Typically, a store-bought, pre-prepared dish is more expensive than making it yourself. Sometimes, however, the reverse is true and it’s actually more expensive to make it yourself. That’s the lasagna dilemma.
Store-bought items usually have mark-ups on them, but we often justify the additional expense with the added convenience. Recently, Alexandria made lasagna from scratch, and we wondered how the store-bought version could be so much cheaper than the ingredients to make the same thing at home.
So, let’s break it down:
The DIY cost
First, let’s examine the cost of the homemade lasagna Alex prepared. The ingredient costs were as follows:
$10.00 – Ground Beef
$13.50 – Cheeses (Ricotta, Cottage Cheese, Mozzarella, Parmesan)
$5.75 – Veggies (Tomatoes, Sauce, Herbs, Etc.)
$2.00 – Pasta
(Prices rounded, and are based on the actual costs at the discount grocery chain, FreshCo.)
Looking at ingredients alone, this is a $31.25 lasagna. Add in Alexandria’s time invested and you’re probably doubling that figure, but let’s stick to the ingredient costs for simplicity.
It makes 12 servings, and therefore costs about $2.60 per person. Under $3 a serving is pretty good, actually. Compare that with ordering it at a restaurant and you’ll find this to be totally reasonable.
But $31.25 is a lot compared to the cost of buying one from the freezer section at the grocery store, right?
Enter the store-bought lasagna
You can buy an equivalent amount of lasagna from a store’s freezer section for about $24.00. You’re probably thinking, “That makes no sense, why would I ever make it at home when I can get it pre-made at the store for less than the cost of the ingredients for the homemade version?”
I totally agree–why would you?

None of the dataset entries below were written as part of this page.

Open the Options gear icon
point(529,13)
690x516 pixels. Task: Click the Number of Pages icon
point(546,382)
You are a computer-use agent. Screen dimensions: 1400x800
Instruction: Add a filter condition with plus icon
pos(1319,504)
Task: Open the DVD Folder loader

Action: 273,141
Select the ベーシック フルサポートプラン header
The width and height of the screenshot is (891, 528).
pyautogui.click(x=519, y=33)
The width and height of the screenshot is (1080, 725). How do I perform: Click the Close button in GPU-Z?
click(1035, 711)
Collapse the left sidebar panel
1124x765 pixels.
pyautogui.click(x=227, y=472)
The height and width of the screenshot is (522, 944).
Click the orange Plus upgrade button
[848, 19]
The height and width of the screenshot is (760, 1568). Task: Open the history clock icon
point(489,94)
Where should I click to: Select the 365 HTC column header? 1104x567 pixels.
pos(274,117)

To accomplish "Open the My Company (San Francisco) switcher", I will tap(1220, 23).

Taste, of course. Homemade tastes better. Like, way better. But when you stop and think about it, there’s another really good reason why…
Think about what has to happen to bring that store-bought lasagna to your freezer. Your favourite lasagna brand has to buy the same basic ingredients to make the lasagna and have them shipped to a manufacturing facility. It has to pay for, and maintain said facility. At some point, paid staff (or machines) will prep the ingredients and assemble the lasagna. The company will buy and use disposable pans to ship them in. They’ll wrap the pan in printed cardboard, shrink wrap the whole shebang, freeze it, and then ship it; first to the distribution centre and then to the store. And finally, a paid stock person at the grocery store will put it in the grocery store freezer.
Let’s say for the sake of argument that the markup for the the store is 25% of the lasagna’s full selling price (which is somewhat corroborated by the fact that these lasagna’s frequently go on sale for around 15-20% off), and that the brand’s profit margin, labour, and overhead to prepare, assemble, and ship it is another 50%. We are left with about $6 with which to buy around 5 pounds of meat, cheese, sauce, and pasta. Sure, the manufacturer gets to buy these items in bulk, which will reduce the cost considerably. But, step back for a moment and think about it – don’t you wonder what sort of ingredients are going into this “food”?
In a nutshell
If the final price of a pre-packaged lasagna at the store is considerably less than the cost of buying the ingredients to make one at home, then there’s a good chance that whatever’s in it is not something you want to put in your body.